Nina Mamukadze, giornalista georgiana, è intervenuta su Radio Tutto Napoli, l'unica radio tutta azzurra e live tutto il giorno, che puoi seguire sulle app gratuite (per Iphone o per Android, Android Tv ed LG), in DAB o qui sul sito anche in video.
Quanto è cresciuto Kvaratskhelia rispetto al suo periodo napoletano?
"Sì, è più maturo, dobbiamo dire. L'abbiamo visto anche ieri contro il Bayern: ha fatto una prestazione davvero da top player. Non solo per le giocate, ma anche per la personalità, è molto più cresciuto. Ha raggiunto obiettivi incredibili: ha vinto la Champions League, segnando anche in finale contro l’Inter. Stiamo vedendo questa evoluzione: non ha finito di crescere, non è più solo un esterno imprevedibile. Ora è un giocatore complesso, che legge i ritmi e incide nei momenti chiave, uno che fa sempre la differenza. La cosa interessante è anche ciò che si è visto attorno a lui, soprattutto da Napoli. Io l'ho seguito da vicino ai tempi del Napoli e sappiamo che rapporto si era creato con la città. Era qualcosa di speciale. Capisco la reazione quando è andato via a metà stagione: non è stata semplice, c'è stata delusione e anche qualche critica. Addirittura ho ricevuto insulti in privato e ho dovuto bloccare alcune persone."
he tipo di rapporto credi abbia ancora con i tifosi del napoli? Che ricordo avrà dell’esperienza a Napoli tra dieci anni?
"Non voglio entrare nella questione, perché è un punto molto doloroso, anche per me. Voglio tantissimo bene al popolo napoletano, ho vissuto momenti speciali e sono rimasta male quando è andato via. Però è il calcio: uno deve crescere. Abbiamo visto il suo esordio a Napoli e come è cresciuto, e ora stiamo vedendo una carriera pazzesca. È stato bello avere un calciatore ambizioso: appena arrivato parlava di Real Madrid e di Pallone d’Oro. Eravamo convinti che il Napoli avesse acquistato un campione e che prima o poi potesse anche perderlo."

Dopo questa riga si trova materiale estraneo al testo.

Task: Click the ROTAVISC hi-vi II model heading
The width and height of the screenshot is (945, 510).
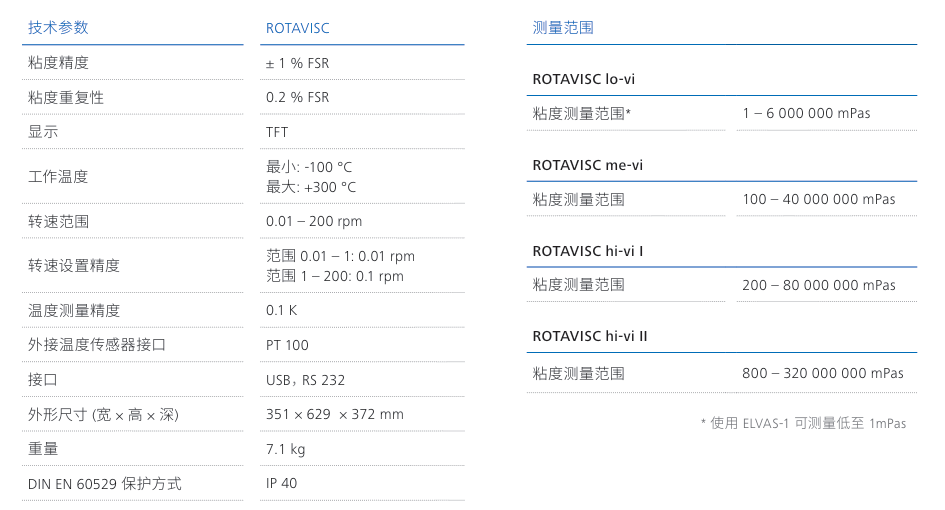Action: [x=590, y=336]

A tuo avviso, quanto è stato importante il passaggio al Napoli per la sua carriera? E ha la stoffa per vincere il Pallone d’Oro?
"Sicuramente è stata una scelta reciproca ed è stata una cosa grande sia per il Napoli che per lui. Ha avuto l’inizio che un calciatore poco conosciuto può avere, ed è stato bellissimo. Poi abbiamo visto come è finita, ma non voglio più entrare in questa questione perché è dolorosa. Per quanto riguarda il Pallone d’Oro, è un sogno: ha il potenziale, ma oggi lo vinci con continuità, numeri e titoli importanti. È sulla strada giusta e partite come quella di ieri lo dimostrano."
Hai parlato della notizia che lui non ha più un agente: puoi confermarlo?
"Sì, lo ha confermato il padre. Mamuka Jugeli non è più il suo agente. Queste voci giravano da settembre, ma la conferma definitiva è arrivata qualche giorno fa."
Credi che in futuro possa cambiare ancora squadra? Cosa c’è oltre il PSG?
"Probabilmente, per blasone e storia, solo il Real Madrid. Per come vediamo la sua crescita, può giocare in qualsiasi squadra: è di un livello altissimo. Però secondo me non ha ancora finito di crescere."